Oriental-inflected contemporary luxe
Can opulence be understated? The freshly refurbished Island Shangri-La proves that it certainly can. The world-renowned Tristan Auer-designed interiors exude a modern sense of grandeur, with their artful light fixtures, ornate wallpaper panels and brushed gold bathroom furnishings. Add to this contemporary touches such as motion-sensitive bedside panels and Toto washlets leverage technology, and what results is the serene bliss of being taken care of at every turn. At the breakfast buffet, the options are staggering, but the dim sum section truly sparkles.
While there: Be sure to stop by the hotel’s lush, brand-new holistic spa Yun Wellness for next-level treatments and fitness classes. The staff’s pampering attentions will spoil you, and they have all the latest technologies in wellness, including Hong Kong’s first far-infrared sauna.
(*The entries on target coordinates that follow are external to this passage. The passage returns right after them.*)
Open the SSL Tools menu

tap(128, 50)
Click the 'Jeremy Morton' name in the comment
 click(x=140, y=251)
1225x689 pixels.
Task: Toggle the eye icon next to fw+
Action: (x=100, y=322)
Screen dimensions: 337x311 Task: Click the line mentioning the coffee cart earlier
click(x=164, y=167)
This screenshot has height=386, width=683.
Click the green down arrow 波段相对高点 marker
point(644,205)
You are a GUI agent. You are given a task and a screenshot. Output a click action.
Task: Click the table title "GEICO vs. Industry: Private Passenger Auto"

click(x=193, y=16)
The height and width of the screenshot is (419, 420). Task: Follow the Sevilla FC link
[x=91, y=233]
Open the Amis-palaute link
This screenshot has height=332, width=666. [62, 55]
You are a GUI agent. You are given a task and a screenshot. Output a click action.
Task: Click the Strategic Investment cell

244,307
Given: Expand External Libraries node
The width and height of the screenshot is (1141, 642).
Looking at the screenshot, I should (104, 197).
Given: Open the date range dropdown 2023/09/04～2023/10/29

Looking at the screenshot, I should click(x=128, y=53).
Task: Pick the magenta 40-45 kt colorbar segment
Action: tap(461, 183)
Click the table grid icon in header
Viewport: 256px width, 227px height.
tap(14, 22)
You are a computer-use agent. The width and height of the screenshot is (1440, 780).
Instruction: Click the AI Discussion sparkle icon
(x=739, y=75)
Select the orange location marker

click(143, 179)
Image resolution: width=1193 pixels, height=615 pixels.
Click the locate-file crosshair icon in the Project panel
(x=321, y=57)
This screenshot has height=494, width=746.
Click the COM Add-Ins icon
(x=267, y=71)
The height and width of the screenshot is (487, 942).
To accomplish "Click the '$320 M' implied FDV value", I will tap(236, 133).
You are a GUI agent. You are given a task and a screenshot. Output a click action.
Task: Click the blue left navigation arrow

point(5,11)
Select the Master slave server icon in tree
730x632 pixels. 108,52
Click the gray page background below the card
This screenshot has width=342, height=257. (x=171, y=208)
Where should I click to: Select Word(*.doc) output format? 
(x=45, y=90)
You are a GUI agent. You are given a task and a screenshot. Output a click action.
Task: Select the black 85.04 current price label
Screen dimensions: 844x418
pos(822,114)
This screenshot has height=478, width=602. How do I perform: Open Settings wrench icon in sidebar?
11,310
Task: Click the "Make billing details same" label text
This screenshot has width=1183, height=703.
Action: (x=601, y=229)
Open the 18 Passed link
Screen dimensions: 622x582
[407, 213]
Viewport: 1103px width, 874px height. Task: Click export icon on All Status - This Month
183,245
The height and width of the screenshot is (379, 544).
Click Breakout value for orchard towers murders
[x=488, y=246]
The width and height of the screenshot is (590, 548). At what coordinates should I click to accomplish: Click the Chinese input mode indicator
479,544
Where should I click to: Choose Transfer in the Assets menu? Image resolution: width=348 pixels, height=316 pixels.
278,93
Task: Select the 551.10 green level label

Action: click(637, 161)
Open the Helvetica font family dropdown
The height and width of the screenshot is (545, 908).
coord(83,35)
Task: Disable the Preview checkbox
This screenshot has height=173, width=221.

For a family-friendly five-star stay
Cordis’ art collection remains unparalleled, with Taiwanese artist Ju Ming’s Tai Chi Series greeting you at the hotel lobby. From there, works by notable artists the likes of Gao Yu and Wang Guangyi present themselves at every turn – perfect for the art enthusiast keen on getting acquainted with some art of the region.
Art aside, Cordis’ unbeatable location right next to Mongkok MTR station and its dedicated kids’ programme makes it an ideal stay for families. Children can look forward to welcome gifts, personalised in-room amenities and complimentary food (for some age groups and meals). The hotel itself is replete with dining options such as Michelin-starred Ming Court, where the nourishing Cantonese menu have begun to feature locally grown produce such as winter melon and turnip. But if you’re intending to stay in, opt for a family suite with an attached kitchen for maximum convenience.
While there: Hop over to American diner-style Graceland a five-minute walk away, for nourishing Southern nosh – if you’re seeking something different from the usual Canto fare.